Tissue sites of catabolism of rat and human low density lipoproteins in rats

Abstract

We have determined the sites of degradation of low density lipoprotein in rats using covalently linked [ 14C]sucrose as tracer. On degradation, 14C is trapped intracellularly as a cumulative measure of the amount of protein catabolized by each tissue. [ 14C]Sucrose-labeled rat low density lipoprotein ( d 1.02–1.05 g/ml) was cleared from the plasma at a rate (0.092 ± 0.003 h −1) similar to that for 125I-labeled LDL (0.096 ± 0.22 h −1). Tissues were examined for total 14C content 24 h after injection of 14C-labeled lipoprotein. At death, animals were perfused thoroughly to remove trapped plasma. Recovery of 14C in tissues was 100 ± 23% of catabolized 14C-labeled lipoprotein (calculated from plasma decay kinetics). In three test tissues, leakage of 14C over 5 day s was less than 10%/day; leakage from liver was 10%/day, predominantly into bile; 14C content of kidney increased slightly. Thus, 14C trapping was adequate. The 14C-labeled lipoprotein was catabolized 66.8 ± 2.5% by liver.

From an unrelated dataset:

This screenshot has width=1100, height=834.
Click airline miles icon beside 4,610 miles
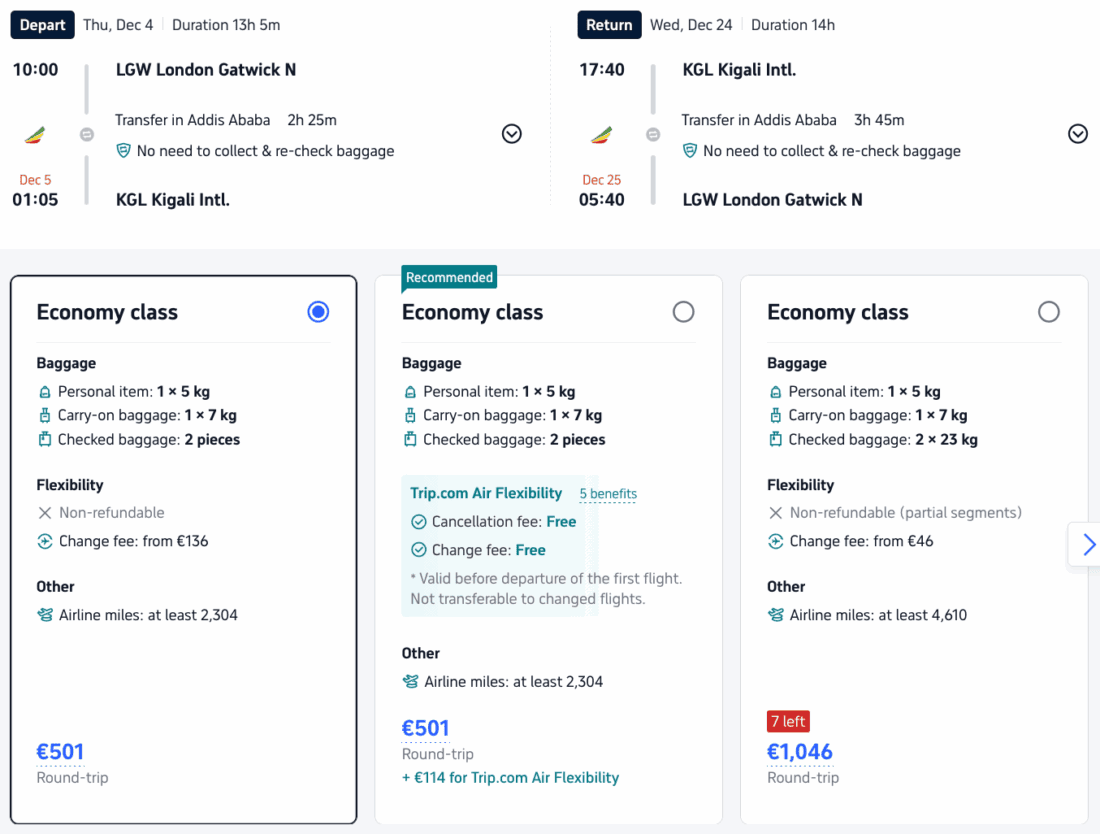click(775, 615)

No other organ catabolized more than 8%. Liver, adrenal and ovary were the most active per unit wet weight, followed by spleen. Urinary excretion, in 24 h, was 3% and biliary excretion was 7% of catabolized. Human low density lipoproteins were similarly examined with similar results; this similarity may be due to exchange of rat apolipoproteins onto human lipoprotein in the circulation.